Question

Prove that $\dfrac{{1 + \sin 2A + \cos 2A}}{{1 + \sin 2A - \cos 2A}} = \cot A$.

Answer 1

In this question we solve the left side of the equation and equating to the right side by using basic trigonometric formulas and identities such as $\dfrac{{\cos x}}{{\sin x}} = \cot x$. We use the basic trigonometric identities such as $\sin 2x = 2\sin x\cos x$ ,$\cos 2x = 2{\cos ^2}x - 1$ and $\cos 2x = 1 - 2{\sin ^2}x$.

Complete step by step answer:
We have $\dfrac{{1 + \sin 2A + \cos 2A}}{{1 + \sin 2A - \cos 2A}} = \cot A$.
Taking Left side of the equation
$\dfrac{{1 + \sin 2A + \cos 2A}}{{1 + \sin 2A - \cos 2A}}$
We can write $\sin 2A = 2\sin A\cos A$ and $\cos 2A = 2{\cos ^2}A - 1$ in numerator and in denominator $\cos 2A$ to be written as $\cos 2A = 1 - 2{\sin ^2}A$. We get,
$\Rightarrow \dfrac{{1 + 2\sin A\cos A + 2{{\cos }^2}A - 1}}{{1 + 2\sin A\cos A - (1 - 2{{\sin }^2}A)}}$

Simplifying the denominator of the given equation. We get,
$\Rightarrow \dfrac{{1 + 2\sin A\cos A + 2{{\cos }^2}A - 1}}{{1 + 2\sin A\cos A - 1 + 2{{\sin }^2}A}}$
Cancelling out $1$ from both the numerator and denominator. We get,
$\Rightarrow \dfrac{{2\sin A\cos A + 2{{\cos }^2}A}}{{2\sin A\cos A + 2{{\sin }^2}A}}$
Taking $2$ as common from both the numerator and denominator. We get,
$\Rightarrow \dfrac{{2(\sin A\cos A + {{\cos }^2}A)}}{{2(\sin A\cos A + {{\sin }^2}A)}}$
Cancelling out $2$. We get,
$\Rightarrow \dfrac{{\sin A\cos A + {{\cos }^2}A}}{{\sin A\cos A + {{\sin }^2}A}}$

Taking common $\cos A$ from the equation in numerator and $\sin A$ from the equation in the denominator.
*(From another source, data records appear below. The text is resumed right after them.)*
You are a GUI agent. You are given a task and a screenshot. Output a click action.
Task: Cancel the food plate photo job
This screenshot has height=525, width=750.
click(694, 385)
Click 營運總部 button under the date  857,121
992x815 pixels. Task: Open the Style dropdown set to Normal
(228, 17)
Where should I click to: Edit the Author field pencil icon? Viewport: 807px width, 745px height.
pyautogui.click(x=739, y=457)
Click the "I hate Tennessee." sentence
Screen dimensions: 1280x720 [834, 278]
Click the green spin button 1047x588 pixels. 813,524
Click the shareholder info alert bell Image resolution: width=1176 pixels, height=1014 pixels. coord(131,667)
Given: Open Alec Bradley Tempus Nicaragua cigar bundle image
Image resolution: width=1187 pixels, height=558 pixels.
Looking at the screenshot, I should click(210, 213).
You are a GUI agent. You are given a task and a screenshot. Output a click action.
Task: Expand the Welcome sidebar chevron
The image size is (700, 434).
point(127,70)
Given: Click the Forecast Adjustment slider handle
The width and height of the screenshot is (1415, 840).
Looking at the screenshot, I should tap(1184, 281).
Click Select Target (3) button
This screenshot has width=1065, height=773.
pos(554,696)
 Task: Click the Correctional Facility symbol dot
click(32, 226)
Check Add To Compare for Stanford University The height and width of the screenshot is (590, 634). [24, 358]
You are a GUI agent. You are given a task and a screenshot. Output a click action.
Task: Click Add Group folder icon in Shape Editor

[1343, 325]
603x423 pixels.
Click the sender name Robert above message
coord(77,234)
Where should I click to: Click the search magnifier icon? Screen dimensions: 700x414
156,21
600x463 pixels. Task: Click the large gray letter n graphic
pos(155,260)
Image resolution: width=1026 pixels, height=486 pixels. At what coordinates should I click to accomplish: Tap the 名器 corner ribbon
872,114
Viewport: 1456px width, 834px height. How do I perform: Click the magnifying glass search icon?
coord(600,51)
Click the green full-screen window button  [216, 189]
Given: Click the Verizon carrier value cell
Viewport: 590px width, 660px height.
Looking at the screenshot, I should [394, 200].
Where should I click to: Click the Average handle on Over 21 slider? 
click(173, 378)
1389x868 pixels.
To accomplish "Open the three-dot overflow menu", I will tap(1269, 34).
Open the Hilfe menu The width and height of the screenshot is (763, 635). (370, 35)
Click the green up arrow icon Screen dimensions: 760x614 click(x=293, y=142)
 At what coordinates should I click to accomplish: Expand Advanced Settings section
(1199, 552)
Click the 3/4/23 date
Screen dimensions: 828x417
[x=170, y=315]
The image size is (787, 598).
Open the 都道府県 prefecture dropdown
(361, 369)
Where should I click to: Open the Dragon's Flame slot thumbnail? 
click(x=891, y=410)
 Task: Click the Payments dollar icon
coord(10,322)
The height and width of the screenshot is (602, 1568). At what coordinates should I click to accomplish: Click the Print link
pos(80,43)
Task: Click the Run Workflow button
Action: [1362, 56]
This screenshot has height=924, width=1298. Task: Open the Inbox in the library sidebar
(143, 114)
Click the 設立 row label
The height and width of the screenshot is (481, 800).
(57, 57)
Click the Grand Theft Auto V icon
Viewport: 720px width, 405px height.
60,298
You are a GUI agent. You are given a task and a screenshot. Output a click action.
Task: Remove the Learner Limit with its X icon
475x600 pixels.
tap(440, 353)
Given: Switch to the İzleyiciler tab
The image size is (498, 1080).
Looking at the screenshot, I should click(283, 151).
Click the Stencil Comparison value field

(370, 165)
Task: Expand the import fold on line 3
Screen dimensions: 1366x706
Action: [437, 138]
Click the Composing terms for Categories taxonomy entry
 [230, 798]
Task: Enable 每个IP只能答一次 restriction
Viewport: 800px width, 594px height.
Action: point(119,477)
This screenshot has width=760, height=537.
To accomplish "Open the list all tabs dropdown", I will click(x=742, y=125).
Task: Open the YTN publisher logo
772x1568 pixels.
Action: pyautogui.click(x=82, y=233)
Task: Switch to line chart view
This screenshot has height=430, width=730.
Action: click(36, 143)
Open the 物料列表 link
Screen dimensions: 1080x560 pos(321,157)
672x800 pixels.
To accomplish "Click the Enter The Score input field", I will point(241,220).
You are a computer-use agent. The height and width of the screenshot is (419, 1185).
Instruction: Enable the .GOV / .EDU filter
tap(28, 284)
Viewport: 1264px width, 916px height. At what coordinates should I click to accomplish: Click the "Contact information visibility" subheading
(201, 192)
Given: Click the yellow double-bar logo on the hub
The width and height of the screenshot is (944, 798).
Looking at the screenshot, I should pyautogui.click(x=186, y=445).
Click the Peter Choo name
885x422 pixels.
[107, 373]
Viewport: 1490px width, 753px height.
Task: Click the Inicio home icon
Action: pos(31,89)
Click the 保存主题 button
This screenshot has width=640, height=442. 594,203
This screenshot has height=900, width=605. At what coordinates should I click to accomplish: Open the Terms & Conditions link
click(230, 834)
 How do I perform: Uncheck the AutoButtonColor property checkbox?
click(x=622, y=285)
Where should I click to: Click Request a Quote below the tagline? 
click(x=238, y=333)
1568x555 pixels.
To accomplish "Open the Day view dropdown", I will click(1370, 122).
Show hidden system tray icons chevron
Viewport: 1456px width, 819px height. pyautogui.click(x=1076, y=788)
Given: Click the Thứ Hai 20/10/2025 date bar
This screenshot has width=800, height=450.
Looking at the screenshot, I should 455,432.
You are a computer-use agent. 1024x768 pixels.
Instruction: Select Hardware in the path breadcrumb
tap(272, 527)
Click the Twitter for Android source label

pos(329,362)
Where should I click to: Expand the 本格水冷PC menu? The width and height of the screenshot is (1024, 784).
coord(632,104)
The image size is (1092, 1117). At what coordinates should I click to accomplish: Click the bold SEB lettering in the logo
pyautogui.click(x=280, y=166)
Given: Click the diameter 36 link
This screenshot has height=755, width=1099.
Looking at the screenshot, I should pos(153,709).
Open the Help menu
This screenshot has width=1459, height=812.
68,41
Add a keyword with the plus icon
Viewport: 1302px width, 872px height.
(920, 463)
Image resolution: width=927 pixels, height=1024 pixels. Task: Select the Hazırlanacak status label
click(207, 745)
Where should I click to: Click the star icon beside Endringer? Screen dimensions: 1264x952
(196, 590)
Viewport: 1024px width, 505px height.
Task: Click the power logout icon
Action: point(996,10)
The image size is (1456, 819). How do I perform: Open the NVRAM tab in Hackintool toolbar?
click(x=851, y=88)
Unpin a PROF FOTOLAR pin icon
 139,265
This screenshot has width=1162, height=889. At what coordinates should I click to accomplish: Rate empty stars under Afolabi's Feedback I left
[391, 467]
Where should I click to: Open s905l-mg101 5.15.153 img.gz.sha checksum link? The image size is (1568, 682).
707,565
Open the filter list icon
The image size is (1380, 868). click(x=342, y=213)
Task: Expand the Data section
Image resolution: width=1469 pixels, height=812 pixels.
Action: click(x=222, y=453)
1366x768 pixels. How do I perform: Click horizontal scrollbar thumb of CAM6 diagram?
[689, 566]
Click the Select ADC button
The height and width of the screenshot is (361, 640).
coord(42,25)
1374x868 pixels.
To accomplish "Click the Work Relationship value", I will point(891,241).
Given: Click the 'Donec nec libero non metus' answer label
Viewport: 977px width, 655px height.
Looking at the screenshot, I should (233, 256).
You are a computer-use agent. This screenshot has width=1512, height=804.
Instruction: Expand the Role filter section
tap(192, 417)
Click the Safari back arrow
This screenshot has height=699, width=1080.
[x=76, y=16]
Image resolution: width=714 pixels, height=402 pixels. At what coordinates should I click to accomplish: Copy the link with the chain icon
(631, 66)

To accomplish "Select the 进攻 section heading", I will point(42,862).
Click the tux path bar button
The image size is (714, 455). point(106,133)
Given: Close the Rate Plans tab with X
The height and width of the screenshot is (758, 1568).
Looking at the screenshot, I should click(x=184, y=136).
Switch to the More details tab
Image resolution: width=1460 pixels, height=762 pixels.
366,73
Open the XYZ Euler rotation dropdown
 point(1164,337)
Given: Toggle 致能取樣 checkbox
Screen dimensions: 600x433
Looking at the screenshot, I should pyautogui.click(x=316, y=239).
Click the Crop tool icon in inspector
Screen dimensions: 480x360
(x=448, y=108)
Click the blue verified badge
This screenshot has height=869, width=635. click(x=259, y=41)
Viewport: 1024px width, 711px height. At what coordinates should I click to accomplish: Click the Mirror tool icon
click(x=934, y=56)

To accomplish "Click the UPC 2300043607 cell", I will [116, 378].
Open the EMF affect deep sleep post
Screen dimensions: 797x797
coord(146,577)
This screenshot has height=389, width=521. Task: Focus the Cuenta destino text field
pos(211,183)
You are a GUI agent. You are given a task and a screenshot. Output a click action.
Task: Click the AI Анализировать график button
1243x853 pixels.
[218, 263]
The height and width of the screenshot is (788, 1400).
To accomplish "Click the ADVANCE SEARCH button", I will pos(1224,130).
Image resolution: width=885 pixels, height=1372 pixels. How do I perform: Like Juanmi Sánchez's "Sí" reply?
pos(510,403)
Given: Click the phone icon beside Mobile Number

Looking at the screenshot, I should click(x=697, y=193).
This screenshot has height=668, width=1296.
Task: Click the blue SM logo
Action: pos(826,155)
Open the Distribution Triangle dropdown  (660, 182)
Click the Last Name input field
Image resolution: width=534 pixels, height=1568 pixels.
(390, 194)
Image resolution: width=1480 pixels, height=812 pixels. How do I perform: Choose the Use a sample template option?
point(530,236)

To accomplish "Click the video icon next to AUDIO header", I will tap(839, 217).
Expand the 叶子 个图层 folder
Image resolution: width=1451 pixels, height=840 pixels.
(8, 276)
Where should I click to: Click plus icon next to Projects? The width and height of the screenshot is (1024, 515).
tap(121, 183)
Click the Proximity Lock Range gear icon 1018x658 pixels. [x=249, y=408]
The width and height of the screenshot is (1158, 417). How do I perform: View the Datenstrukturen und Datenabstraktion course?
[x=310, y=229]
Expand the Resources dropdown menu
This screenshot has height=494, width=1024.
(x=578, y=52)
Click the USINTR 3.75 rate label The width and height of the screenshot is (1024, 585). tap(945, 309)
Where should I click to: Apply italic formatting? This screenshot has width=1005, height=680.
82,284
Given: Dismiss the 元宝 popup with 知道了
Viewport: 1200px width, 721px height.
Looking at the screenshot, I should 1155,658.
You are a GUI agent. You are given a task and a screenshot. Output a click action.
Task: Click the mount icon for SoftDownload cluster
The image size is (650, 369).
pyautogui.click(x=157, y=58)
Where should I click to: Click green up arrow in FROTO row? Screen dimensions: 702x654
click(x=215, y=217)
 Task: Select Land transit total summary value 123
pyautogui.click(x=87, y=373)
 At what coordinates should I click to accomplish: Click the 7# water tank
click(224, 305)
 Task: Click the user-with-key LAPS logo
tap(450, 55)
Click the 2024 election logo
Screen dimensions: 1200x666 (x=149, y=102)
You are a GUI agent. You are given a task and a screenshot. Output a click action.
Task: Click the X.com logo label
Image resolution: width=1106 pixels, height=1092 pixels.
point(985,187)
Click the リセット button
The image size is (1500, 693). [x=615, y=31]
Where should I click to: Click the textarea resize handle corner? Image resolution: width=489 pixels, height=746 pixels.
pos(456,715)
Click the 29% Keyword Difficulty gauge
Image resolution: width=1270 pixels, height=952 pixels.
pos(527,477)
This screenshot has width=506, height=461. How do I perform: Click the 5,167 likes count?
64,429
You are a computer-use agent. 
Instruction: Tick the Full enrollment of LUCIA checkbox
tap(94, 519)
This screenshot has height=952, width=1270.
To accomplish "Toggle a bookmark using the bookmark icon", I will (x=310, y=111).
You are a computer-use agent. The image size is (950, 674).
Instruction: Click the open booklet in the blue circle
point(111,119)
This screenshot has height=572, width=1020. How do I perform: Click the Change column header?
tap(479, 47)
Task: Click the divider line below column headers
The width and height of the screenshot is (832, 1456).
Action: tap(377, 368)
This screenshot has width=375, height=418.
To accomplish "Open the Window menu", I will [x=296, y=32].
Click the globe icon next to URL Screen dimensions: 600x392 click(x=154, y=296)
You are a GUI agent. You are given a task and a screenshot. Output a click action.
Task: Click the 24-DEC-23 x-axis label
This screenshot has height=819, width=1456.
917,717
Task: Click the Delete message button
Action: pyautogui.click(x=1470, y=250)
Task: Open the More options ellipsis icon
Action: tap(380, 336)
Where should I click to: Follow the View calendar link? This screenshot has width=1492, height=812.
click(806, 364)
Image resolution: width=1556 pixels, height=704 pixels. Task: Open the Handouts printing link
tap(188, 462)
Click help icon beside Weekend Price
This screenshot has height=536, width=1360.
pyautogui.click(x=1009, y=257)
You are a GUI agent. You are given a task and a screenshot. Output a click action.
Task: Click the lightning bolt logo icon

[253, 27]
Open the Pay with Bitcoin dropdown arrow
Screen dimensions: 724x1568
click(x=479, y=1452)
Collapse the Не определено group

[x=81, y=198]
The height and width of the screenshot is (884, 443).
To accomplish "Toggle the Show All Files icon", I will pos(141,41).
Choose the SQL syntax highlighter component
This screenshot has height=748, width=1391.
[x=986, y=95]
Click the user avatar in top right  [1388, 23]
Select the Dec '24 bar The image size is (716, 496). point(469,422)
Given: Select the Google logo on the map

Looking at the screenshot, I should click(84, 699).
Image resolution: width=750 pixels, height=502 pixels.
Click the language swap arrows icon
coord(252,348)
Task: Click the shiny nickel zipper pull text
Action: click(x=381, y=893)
We get,
$\Rightarrow \dfrac{{\cos A(\sin A + \cos A)}}{{\sin A(\cos A + \sin A)}}$
Cancelling out the equal values in the above equation. We get,
$\Rightarrow \dfrac{{\cos A}}{{\sin A}}$
We know that $\dfrac{{\cos A}}{{\sin A}} = \cot A$
So, $\dfrac{{1 + \sin 2A + \cos 2A}}{{1 + \sin 2A - \cos 2A}} = \cot A$
Hence, the left side of the equation is equal to the right side of the equation.
Hence, proved.

Note: We use the trigonometric identities to substitute the term in the equation according to the result we need as we have use two trigonometric identities for $\cos 2A$ as $\cos 2A = 2{\cos ^2}A - 1$ and $\cos 2A = 1 - 2{\sin ^2}A$ as we want $\cot 2A$ as a result and $\dfrac{{\cos A}}{{\sin A}} = \cot A$. So, we have to use both identities. If we use only one we can’t get the result.